Downloading a file from the grid

Learning Objectives

  • Obtain a DST file from the grid

In the previous section, we obtained a file called:

MC_2016_27163002_Beam6500GeV2016MagDownNu1.625nsPythia8_Sim09c_Trig0x6138160F_Reco16_Turbo03_Stripping28r1NoPrescalingFlagged_ALLSTREAMS.DST.py

which contains the following section:

IOHelper('ROOT').inputFiles(['LFN:/lhcb/MC/2016/ALLSTREAMS.DST/00070793/0000/00070793_00000001_7.AllStreams.dst',
'LFN:/lhcb/MC/2016/ALLSTREAMS.DST/00070793/0000/00070793_00000002_7.AllStreams.dst',
'LFN:/lhcb/MC/2016/ALLSTREAMS.DST/00070793/0000/00070793_00000003_7.AllStreams.dst',
'LFN:/lhcb/MC/2016/ALLSTREAMS.DST/00070793/0000/00070793_00000004_7.AllStreams.dst',
...
], clear=True)

which is just a collection of Logical File Names on the grid.

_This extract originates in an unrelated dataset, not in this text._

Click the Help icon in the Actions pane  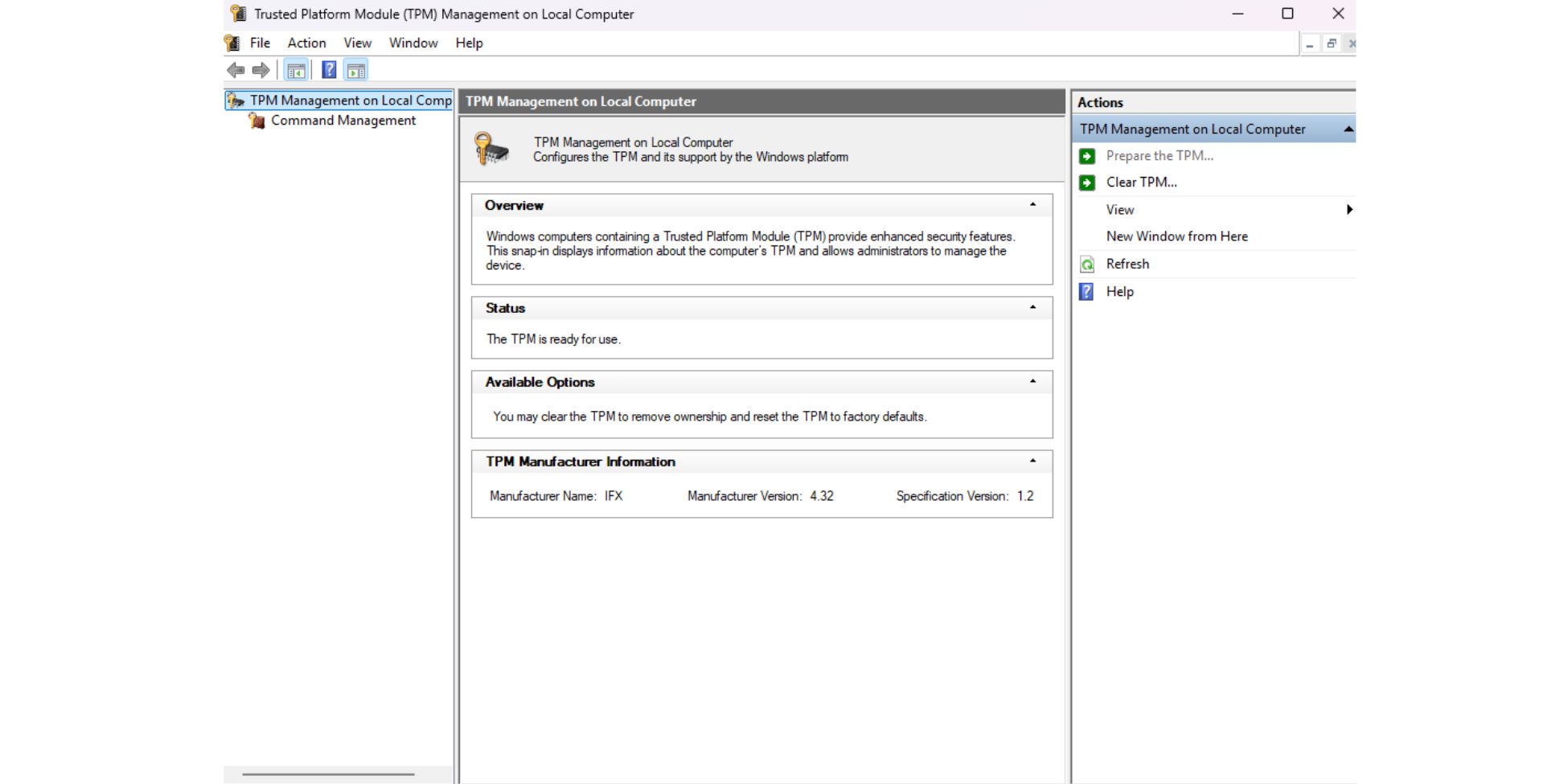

This is a list of files that make up the dataset we are interested in. Each of the files contains a number of individual events, so if we just want to take a quick look at the dataset, it is sufficient to just obtain one of those files.

Before we can download the file, we need to set up our connection with the grid and load the Dirac software:

lhcb-proxy-init

Initialisation of the proxy might take a while and should ask you for your certificate password.

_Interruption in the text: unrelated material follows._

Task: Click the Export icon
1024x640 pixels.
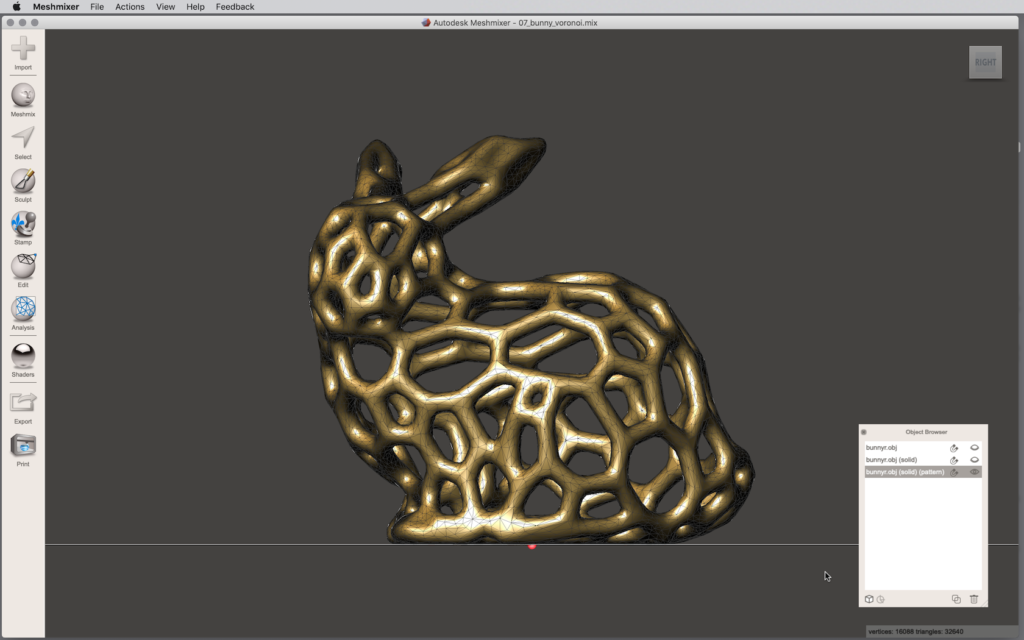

Once we have a working Dirac installation, getting the file is as easy as

lb-dirac dirac-dms-get-file LFN:/lhcb/MC/2016/ALLSTREAMS.DST/00070793/0000/00070793_00000001_7.AllStreams.dst

Again this will take a while but afterwards you should have a file called 00070793_00000001_7.AllStreams.dst in the directory where you called the command.

Downloading the file during a Starterkit lesson

Lots of people downloading the same file at the same time can be very slow. As a workaround, the file is also available on EOS, and can be downloaded to your current directory with the following command:

$ xrdcp root://eosuser.cern.ch//eos/user/l/lhcbsk/data-sets/00070793_00000001_7.AllStreams.dst .

Since these files tend to be quite large, you might want to use your AFS work directory instead of your AFS user directory to store files (if you want to increase your AFS user and work spaces quota, you can follow the instructions on CERN Resources Portal - you can get up to 10GB of space for your AFS user directory and up to 100GB for your workspace).

Alternative: read files remotely instead of downloading them

To avoid filling up your AFS quota with DST files, you can also pass Gaudi an XML catalog such that it can access them remotely.

First generate the XML catalog with

lb-dirac dirac-bookkeeping-genXMLCatalog --Options=MC_2016_27163002_Beam6500GeV2016MagDownNu1.625nsPythia8_Sim09c_Trig0x6138160F_Reco16_Turbo03_Stripping28r1NoPrescalingFlagged_ALLSTREAMS.DST.py --Catalog=myCatalog.xml

and add

from Gaudi.Configuration import FileCatalog
FileCatalog().Catalogs = [ "xmlcatalog_file:/path/to/myCatalog.xml" ]

to your options file. See the bookkeeping twiki.

Warning: the replicas of an LFN may change, so first try to regenerate the XML catalog in case you cannot access a file using this recipe.

If you want to obtain all the files, you can copy and paste the list of file names from the file you got from the bookkeeping and paste them into the following python script for convenience.

# Your list of file names here
FILES = []

if __name__ == '__main__':
    from subprocess import call
    from sys import argv

    n_files = len(FILES)
    if len(argv) > 1:
        n_files = int(argv[1])

    files = FILES[:n_files]
    for f in files:
        print('Getting file {0}.'.format(f))
        call('dirac-dms-get-file {0}'.format(f), shell=True)
    print('Done getting {0} files.'.format(n_files))

Save it as getEvents.py and use it via lb-dirac python getEvents.py [n]. If you specify n, the script will only get the first n files from the grid.

Such a clever script!

dirac-dms-get-file (and the other dirac-dms-* scripts) is actually able to extract the LFNs from any file and download them for you. So a simple

 lb-dirac dirac-dms-get-file --File=MC_2016_27163002_Beam6500GeV2016MagDownNu1.625nsPythia8_Sim09c_Trig0x6138160F_Reco16_Turbo03_Stripping28r1NoPrescalingFlagged_ALLSTREAMS.DST.py

would do to download them all!